Elle ouvrit. Elle avait tracé à la dague un dessin de Krus Kiskuss et s’entraînait à viser sa tête.
- Je dois te parler, dit Mauzzag. Quelque chose cloche.
- Qu’est-ce que tu racontes ? Nous touchons au but. Demain, je règlerai son compte à cette ordure de Kiskuss. Bien entendu, je m’arrangerai d’abord pour qu’il nous dise ce qu’il a fait de tes marchandises confisquées. Je peux être très convaincante avec mes dagues.
- Toute cette histoire sent mauvais. Tiens, par exemple : Gwizz nous avait affirmé que Krus Kiskuss arriverait à pied en traversant la jungle, et le contremaître Cozzle m’a dit qu’il arriverait par bateau.
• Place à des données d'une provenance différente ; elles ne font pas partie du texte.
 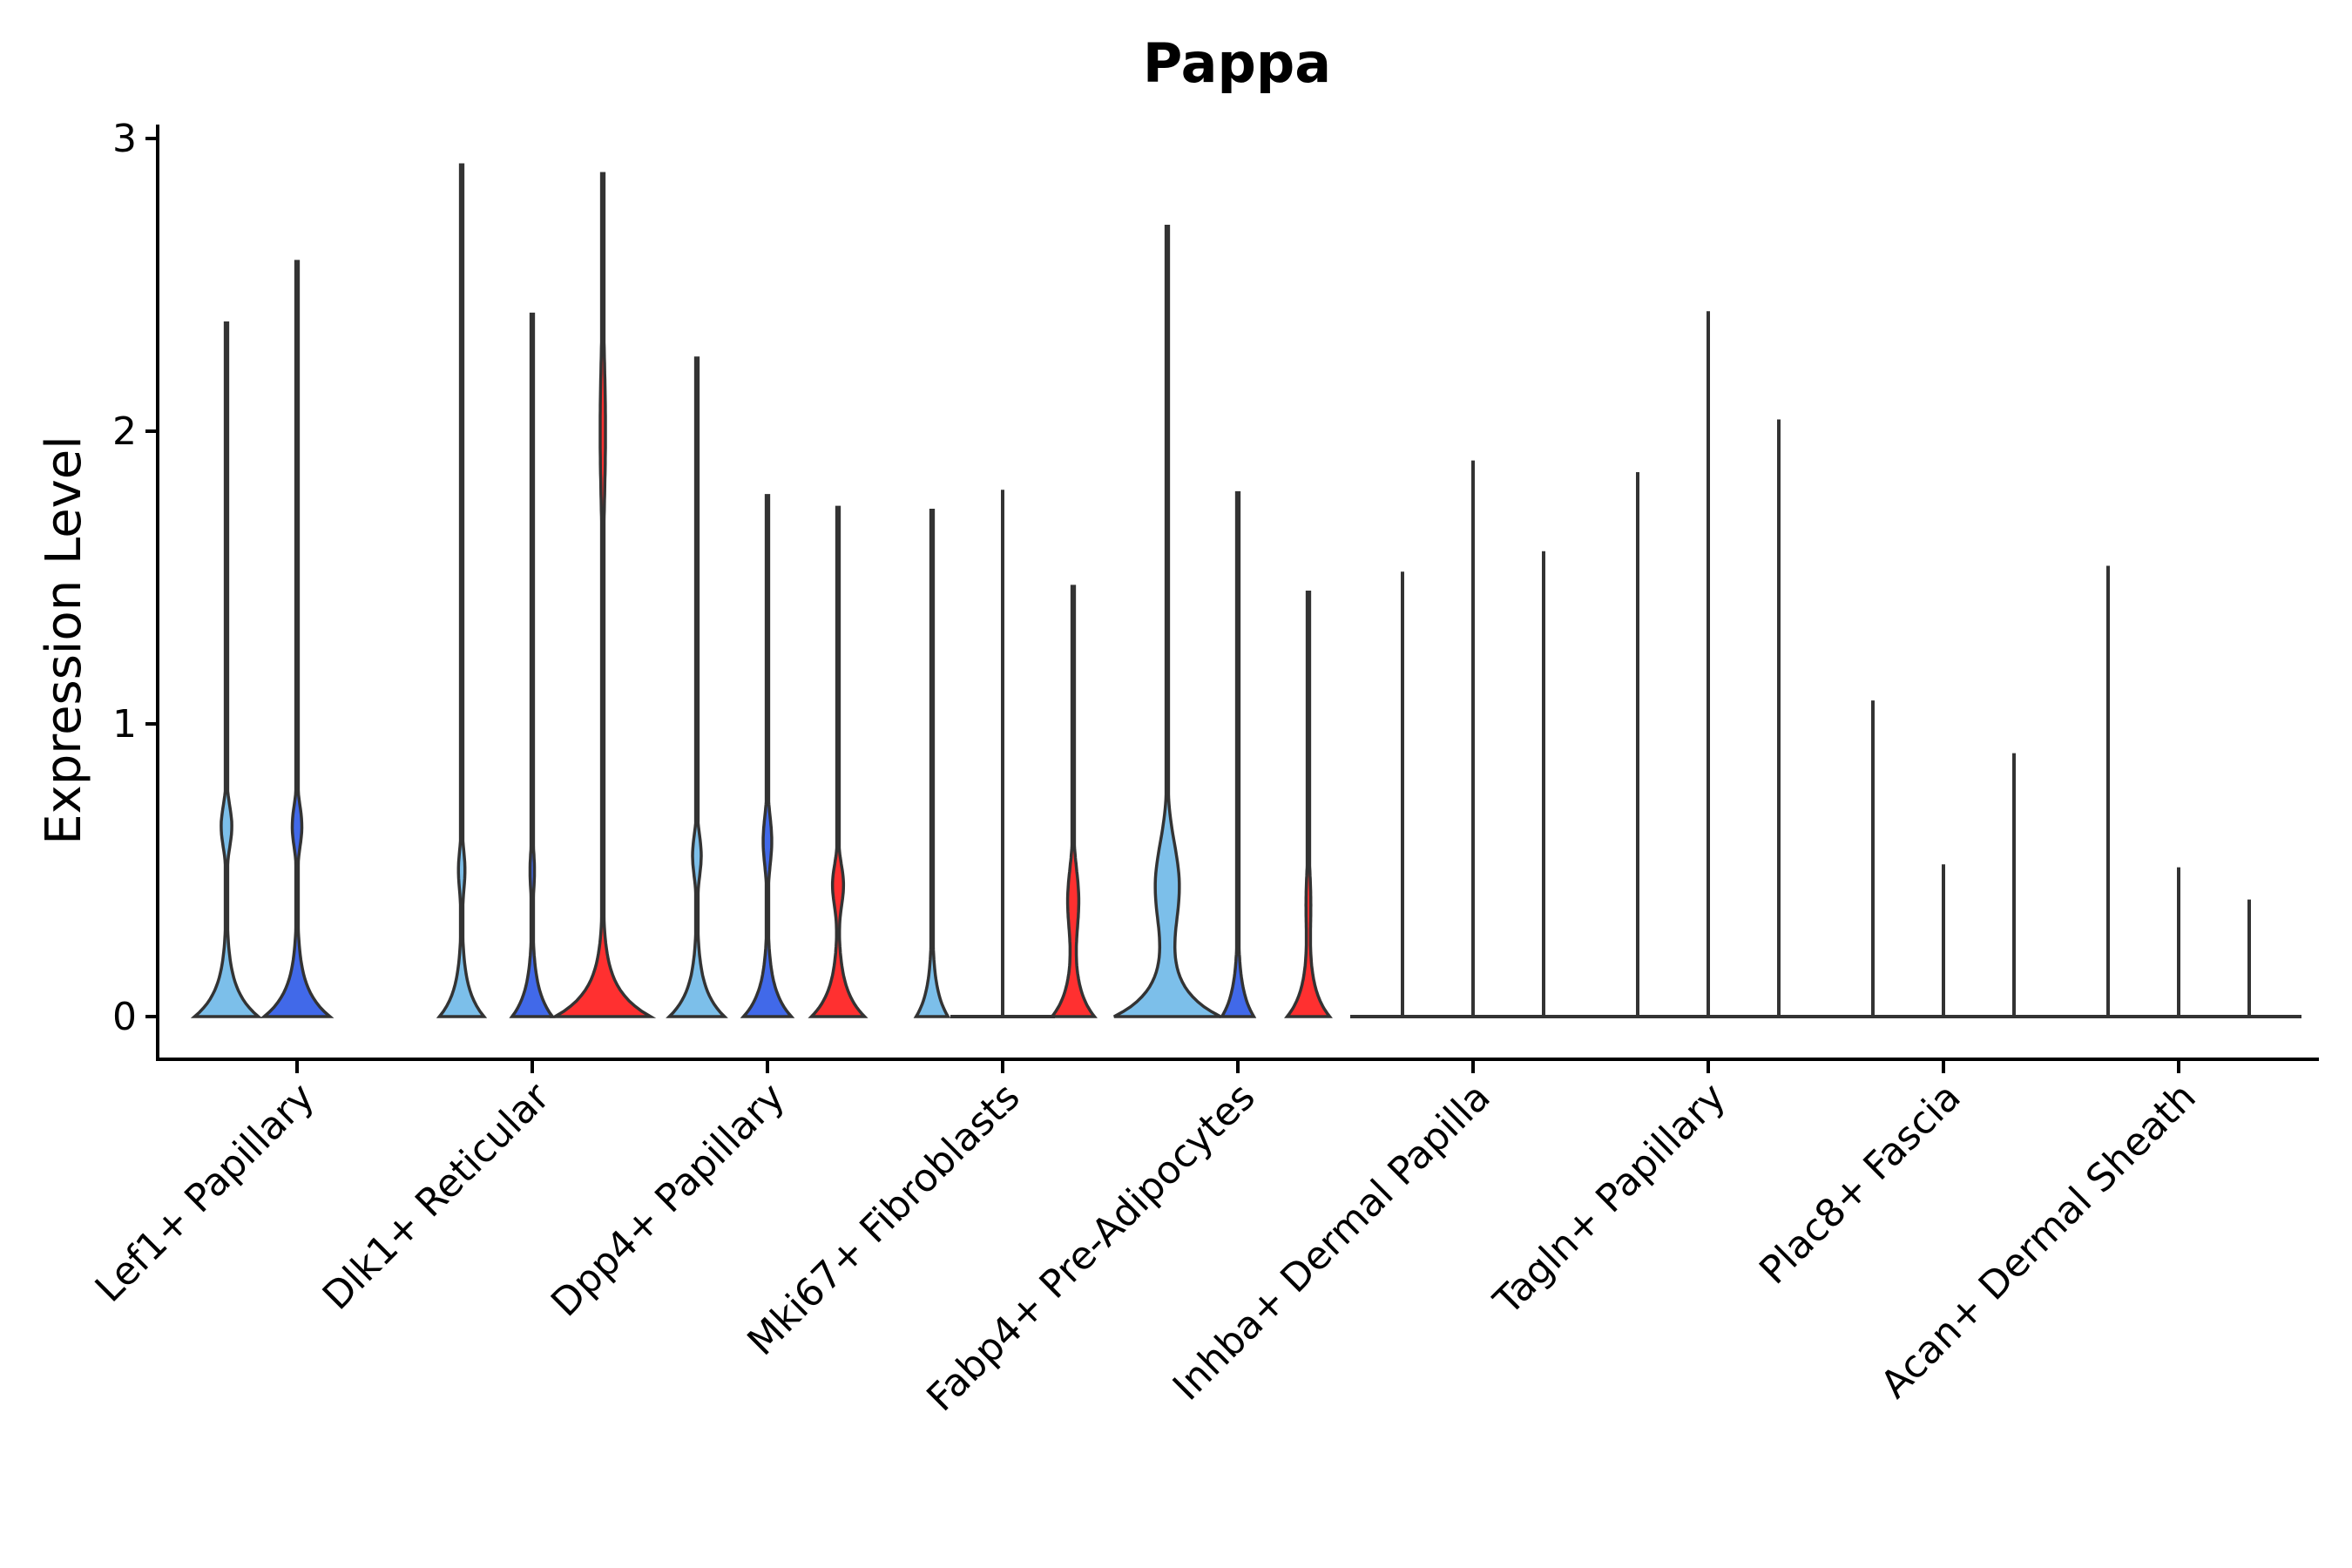 I want to click on x-tick-label: Dpp4+ Papillary, so click(x=668, y=1201).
- C’est tout ce qui te tracasse ?
- C’est important ! J’avais cru comprendre qu’on déguiserait la mort de Kiskuss en accident dans la jungle. Mais le contremaître semblait dire qu’il venait tout le temps en bateau, chaque année. Gwizz devrait le savoir. C’est étrange.
- Tu réfléchis trop.
- Ce n’est pas tout. Cozzle m’a dit qu’il traitait bien ses partenaires commerciaux. Qu’il leur faisait des cadeaux, que c’était le plus important dans les affaires. Pourquoi voudrait-il soudainement tuer Krus ? Je veux dire, un client comme lui, bien placé au sein du Cartel Gentepression, c’est précieux… Chaque fois que des travaux sont lancés dans la ville, Krus peut s’arranger pour que les matériaux soient achetés à la Kapitalrisk. Pourquoi le tuer ?
- Parce qu’ils ont conclu un pacte avec l’un de ses ennemis au sein du Cartel, Gwizz nous l’a dit ! C’est tout à fait cohérent. Arrête d’inventer des problèmes.
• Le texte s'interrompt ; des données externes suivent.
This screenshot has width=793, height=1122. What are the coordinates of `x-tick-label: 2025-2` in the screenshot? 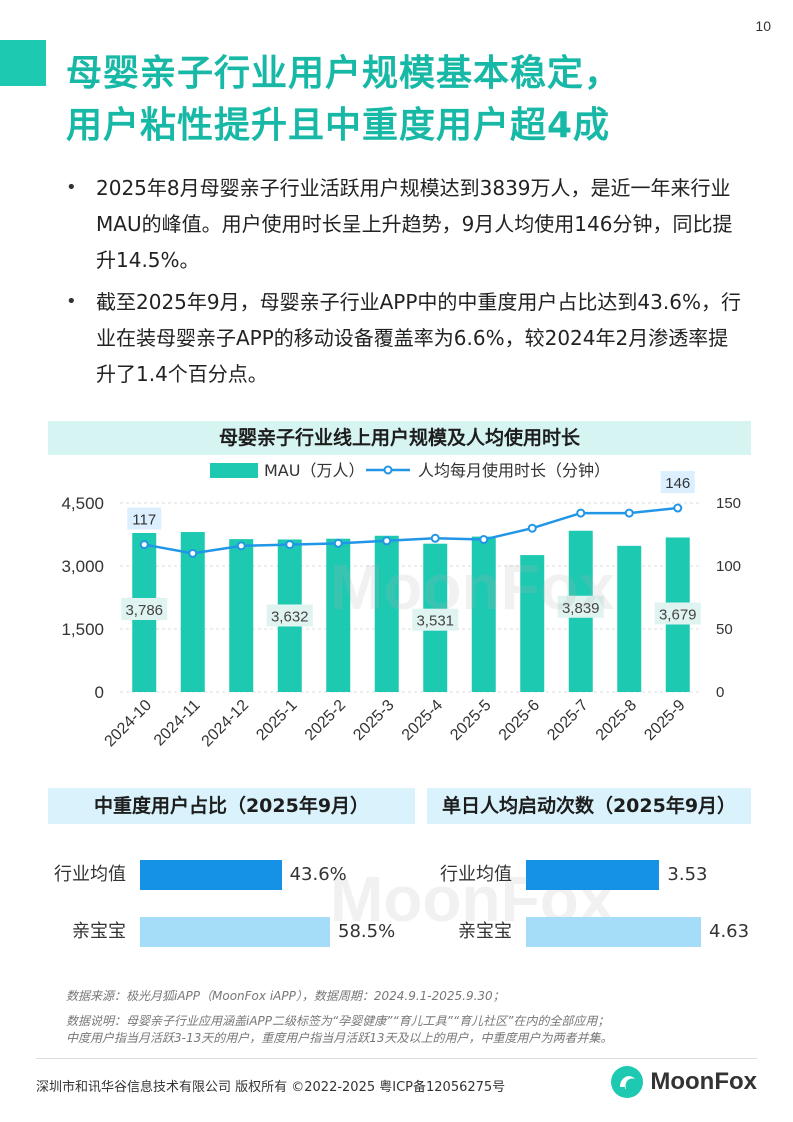 It's located at (326, 720).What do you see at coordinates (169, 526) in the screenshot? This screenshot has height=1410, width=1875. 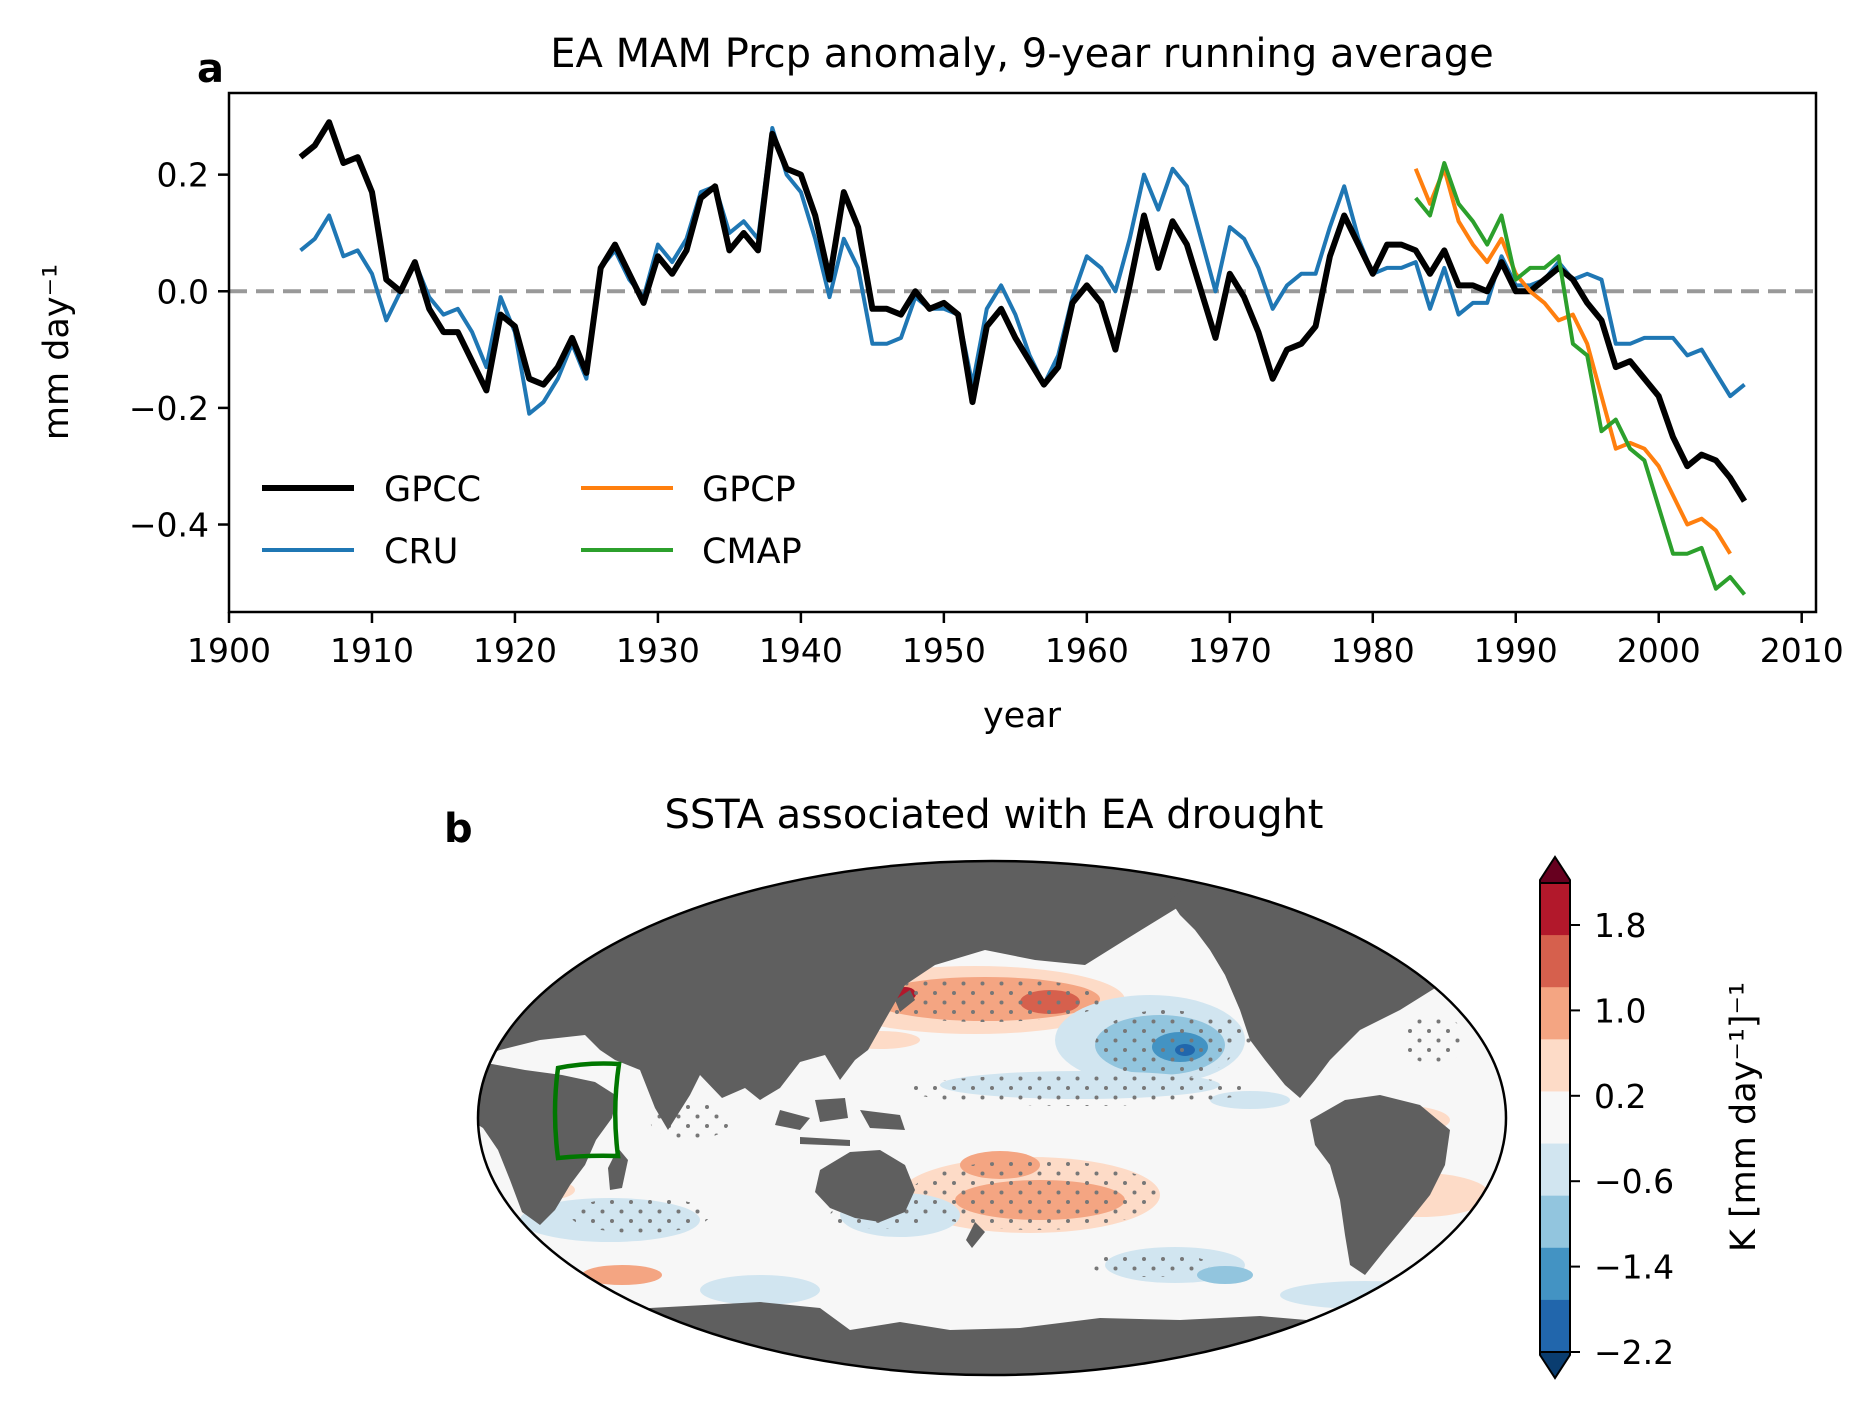 I see `y-tick-label: −0.4` at bounding box center [169, 526].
- Moi je dis qu’il y a anguille sous roche. Et s’ils veulent vraiment le tuer… Pourquoi nous confier la tâche à nous ? Enfin, je veux dire, il y a des tueurs à gages à profusion à Baie-Du-Butin. Il est facile d’aller en recruter dans les milieux interlopes des bas quartiers, dans les tavernes crapuleuses de la rade. Pourquoi nous ? Je suis commerçant, je n’ai pas l’air d’un tueur.
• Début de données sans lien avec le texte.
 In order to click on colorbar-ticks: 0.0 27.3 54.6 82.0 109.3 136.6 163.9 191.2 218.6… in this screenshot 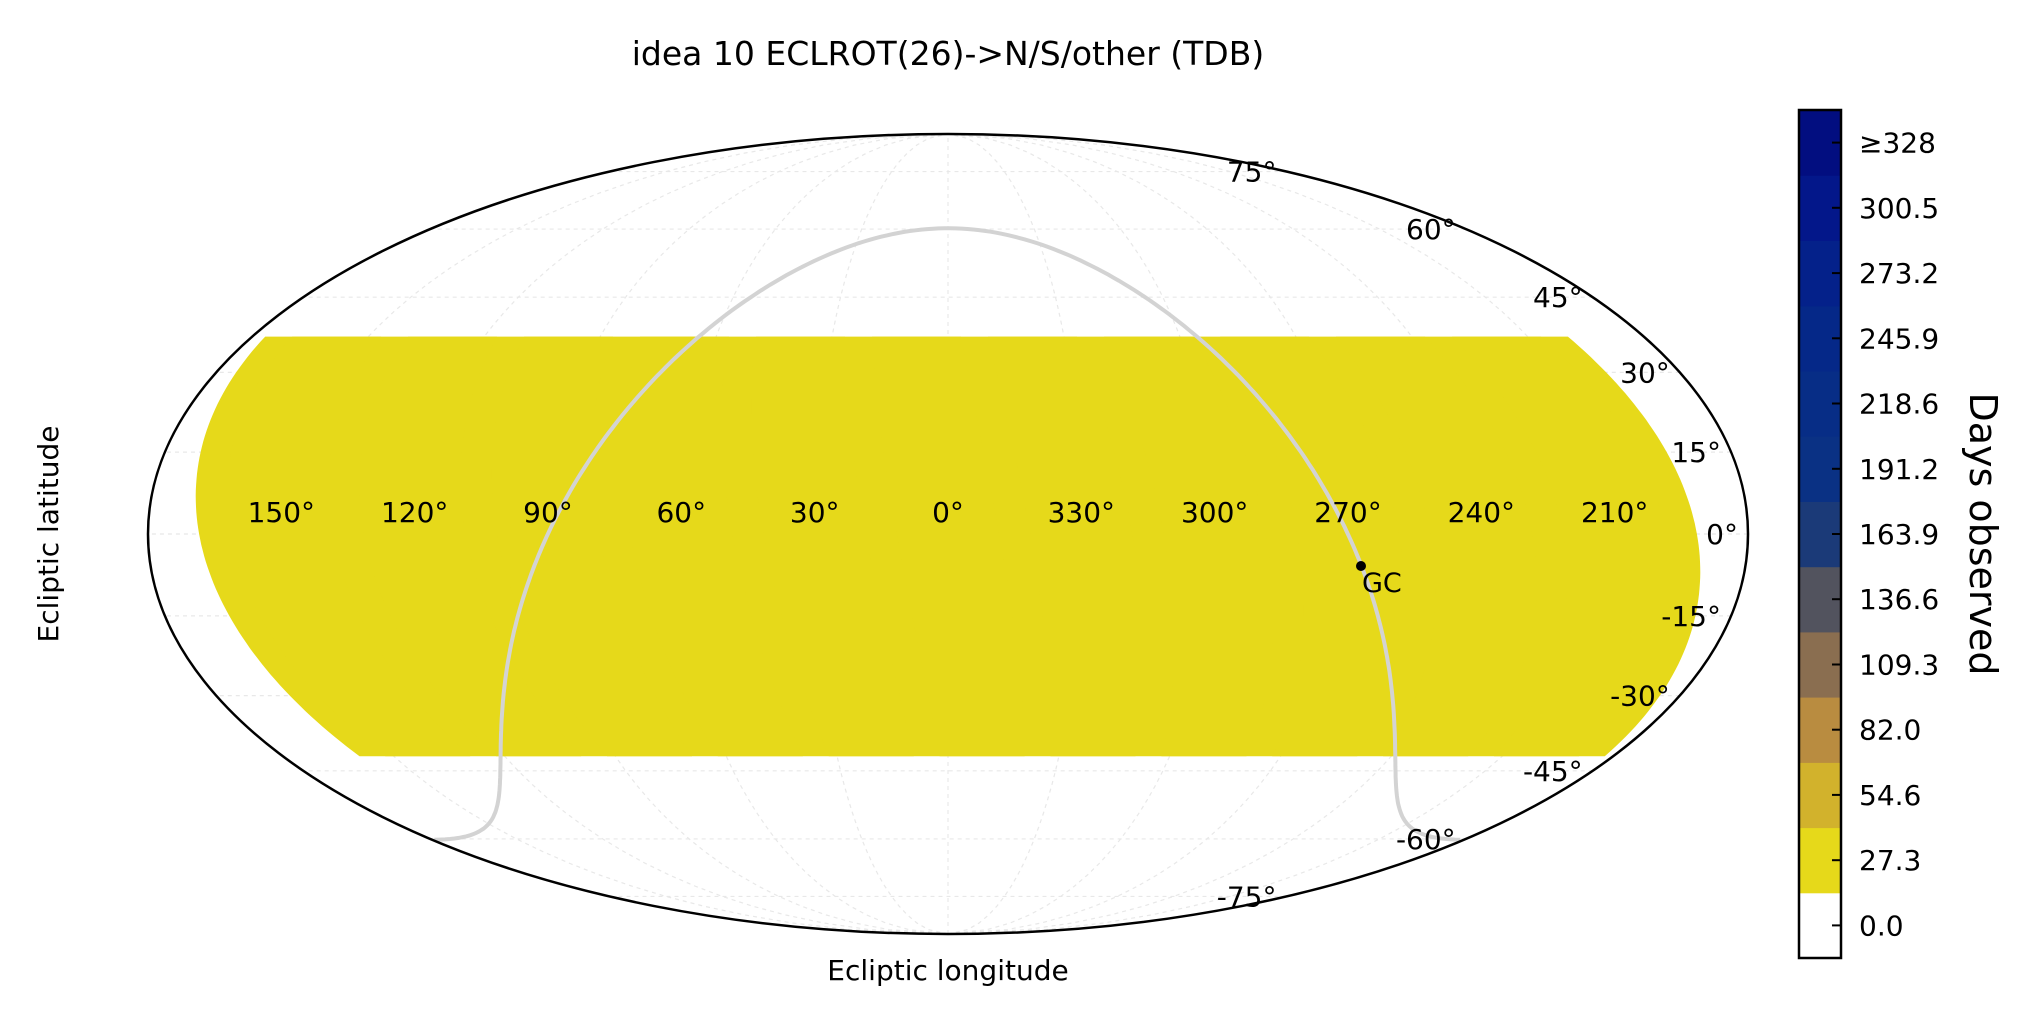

- Toi non, mais moi je suis une guerrière. Il a dû le voir tout de suite. Écoute, je dois être en forme pour demain. Bonne nuit.
- Comme tu voudras. Mais je répète qu’il y a anguille sous roche.
Elle ferma la porte. Mauzzag, toujours inquiet, retourna dans sa chambre et finit par trouver le sommeil. Le lendemain, ils se levèrent de bonne heure et se préparèrent à passer à l’action.